MSME ACT: OBJECT & IMPACT
Micro, Small and Medium Enterprises
Development Act, 2006 (In
short “MSME Act”) was enacted with the
object of facilitating the promotion, development and enhancing the
competitiveness of small and medium enterprises. The Act inter alia define “small enterprise” and medium enterprise and provides
for establishment of a National Small and Medium Enterprises Board, besides, it
provide for classification of small and medium enterprises on the basis of
investment in plant and machinery or equipment or establishment of Advisory Committee. What is of
pertinence is that the MSME Act encapsulates provisions for ensuring timely and
smooth flow of credit to small and medium enterprises to minimize the incidence
of sickness in accordance with the Guidelines of Reserve Bank of India (RBI). The MSME Act has faced impediments in
its way, and the object sought to be achieved has been achieved, but only
partially.
THE
PROVISIONS
Chapter
V of the said MSME Act (sections 15 to 24) contains provisions to address the
issue of delayed payment to Micro and Small Enterprises. Section 15 of the Act
mandates that where any supplier supplies any goods or renders any services to
any buyer, the buyer would make the payment for the same on or before the date
agreed, which in any case could not exceed 45 days from the date of
acceptance/deemed acceptance. Section 16 of the Act provides for payment of
interest. Section 17 of the Act mandates that the buyer would be liable to pay
the amount for the goods supplied or services rendered along with interest as
provided under Section 16 of the Act. 10.
Section
18(1) of the Act contains a non obstante clause and enables any party to a
dispute to make a reference to the Micro and Small Enterprises Facilitation
Council (MSEFC).
If
one examines the scheme of the provision of Section 15 to 23 of the Act, it is
apparent that the scheme is to provide a statutory framework for Micro and
Small Enterprises to expeditiously recover the amounts due for supplies made by
them. This is in conformity with the object of the Act to minimize the
incidence of sickness in Small and Medium Enterprises and to enhance their
competitiveness. It is understood that the Small and Medium Enterprises do not
command a significant bargaining power and to thus it is indicated in the
statement of object and reasons of the Act - the object of the Act is, inter
alia, to extend the policy support and provide appropriate legal framework
for the sector to facilitate its growth and development.

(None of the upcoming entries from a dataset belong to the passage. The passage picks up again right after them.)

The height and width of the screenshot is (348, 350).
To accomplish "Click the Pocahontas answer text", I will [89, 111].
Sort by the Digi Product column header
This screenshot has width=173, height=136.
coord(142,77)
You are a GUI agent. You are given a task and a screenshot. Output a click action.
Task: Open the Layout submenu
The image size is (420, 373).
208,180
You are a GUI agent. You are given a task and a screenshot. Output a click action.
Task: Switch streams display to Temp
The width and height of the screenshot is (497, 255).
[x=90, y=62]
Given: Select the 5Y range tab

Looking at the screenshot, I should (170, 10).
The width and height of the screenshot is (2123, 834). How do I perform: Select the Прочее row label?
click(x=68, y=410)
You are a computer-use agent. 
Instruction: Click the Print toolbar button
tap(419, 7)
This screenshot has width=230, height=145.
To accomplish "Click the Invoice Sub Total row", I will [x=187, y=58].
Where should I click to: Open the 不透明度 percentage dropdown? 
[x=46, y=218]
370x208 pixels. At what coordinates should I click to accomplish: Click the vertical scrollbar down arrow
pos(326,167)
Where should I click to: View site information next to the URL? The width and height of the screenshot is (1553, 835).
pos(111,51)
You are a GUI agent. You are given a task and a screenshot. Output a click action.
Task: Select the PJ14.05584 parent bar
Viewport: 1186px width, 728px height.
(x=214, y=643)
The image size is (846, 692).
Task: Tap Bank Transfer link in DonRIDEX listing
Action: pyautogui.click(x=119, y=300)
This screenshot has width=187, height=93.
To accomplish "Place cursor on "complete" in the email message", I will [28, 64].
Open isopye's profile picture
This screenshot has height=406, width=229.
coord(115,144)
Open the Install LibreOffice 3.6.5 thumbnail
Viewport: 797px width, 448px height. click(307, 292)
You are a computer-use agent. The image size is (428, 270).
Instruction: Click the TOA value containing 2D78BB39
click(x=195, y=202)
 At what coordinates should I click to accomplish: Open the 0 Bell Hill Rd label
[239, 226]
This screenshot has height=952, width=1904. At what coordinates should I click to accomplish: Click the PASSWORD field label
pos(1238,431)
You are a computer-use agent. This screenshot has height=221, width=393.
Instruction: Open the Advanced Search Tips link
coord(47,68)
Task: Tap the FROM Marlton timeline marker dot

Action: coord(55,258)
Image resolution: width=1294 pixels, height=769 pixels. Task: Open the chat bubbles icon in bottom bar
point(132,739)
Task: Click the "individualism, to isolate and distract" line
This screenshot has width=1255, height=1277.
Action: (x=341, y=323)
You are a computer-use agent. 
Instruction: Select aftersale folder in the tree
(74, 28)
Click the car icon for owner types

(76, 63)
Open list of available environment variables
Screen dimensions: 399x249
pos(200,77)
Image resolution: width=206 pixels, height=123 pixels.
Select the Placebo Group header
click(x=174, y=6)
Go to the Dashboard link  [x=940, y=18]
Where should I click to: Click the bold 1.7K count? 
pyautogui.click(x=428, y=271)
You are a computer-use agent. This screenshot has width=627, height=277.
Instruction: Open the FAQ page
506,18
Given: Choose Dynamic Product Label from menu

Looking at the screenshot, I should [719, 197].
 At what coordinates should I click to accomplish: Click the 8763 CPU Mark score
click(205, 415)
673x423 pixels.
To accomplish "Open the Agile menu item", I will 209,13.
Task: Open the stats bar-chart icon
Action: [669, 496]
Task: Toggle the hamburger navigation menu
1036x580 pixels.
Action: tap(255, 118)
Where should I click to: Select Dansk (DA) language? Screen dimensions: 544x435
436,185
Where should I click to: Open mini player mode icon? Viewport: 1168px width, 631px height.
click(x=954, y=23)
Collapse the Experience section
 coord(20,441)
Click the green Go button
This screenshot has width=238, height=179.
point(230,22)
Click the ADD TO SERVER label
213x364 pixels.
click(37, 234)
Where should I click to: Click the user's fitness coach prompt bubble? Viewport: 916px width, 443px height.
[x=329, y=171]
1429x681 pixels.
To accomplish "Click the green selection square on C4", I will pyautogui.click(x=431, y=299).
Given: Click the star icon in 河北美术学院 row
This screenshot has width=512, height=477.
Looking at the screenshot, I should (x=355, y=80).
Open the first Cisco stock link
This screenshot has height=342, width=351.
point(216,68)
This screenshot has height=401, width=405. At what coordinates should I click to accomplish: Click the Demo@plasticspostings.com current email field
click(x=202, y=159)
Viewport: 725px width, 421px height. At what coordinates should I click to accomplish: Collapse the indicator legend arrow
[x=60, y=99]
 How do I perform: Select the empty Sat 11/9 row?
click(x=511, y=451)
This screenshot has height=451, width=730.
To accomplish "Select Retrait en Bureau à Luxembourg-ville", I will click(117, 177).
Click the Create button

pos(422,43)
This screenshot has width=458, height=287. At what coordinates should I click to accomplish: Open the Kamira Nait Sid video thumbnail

ARBITRATION AS PER MSME ACT
It
is, apparently, for this reason that Section 18 (3) does not contemplate an Arbitration
to be conducted by an Arbitrator which is to be appointed by either party, but
expressly provides that the same would be conducted by MSEFC or by any
institution or a centre providing alternate dispute resolution services.
Section
19 of the Act also ensures a more expedient recovery by making pre-deposit of
75% of the awarded amount, a pre condition for assailing the award. It is
necessary to point out that the benefit of this provision is also available in
case of arbitrations in terms of agreements between the parties (and not by a statutory
reference under Section 18 (3) of the Act). As per the law evolved and shall be
discussed subsequently. It is so, as the MSME Act overrides the other law for
the time being in force. Section 24 may be perused in this regard:
Section 24 of MSME Act has Overriding effect-
24.
The provision of sections 15 to 23 shall have effect notwithstanding anything
inconsistent therewith contained in any other law for the time being in force.”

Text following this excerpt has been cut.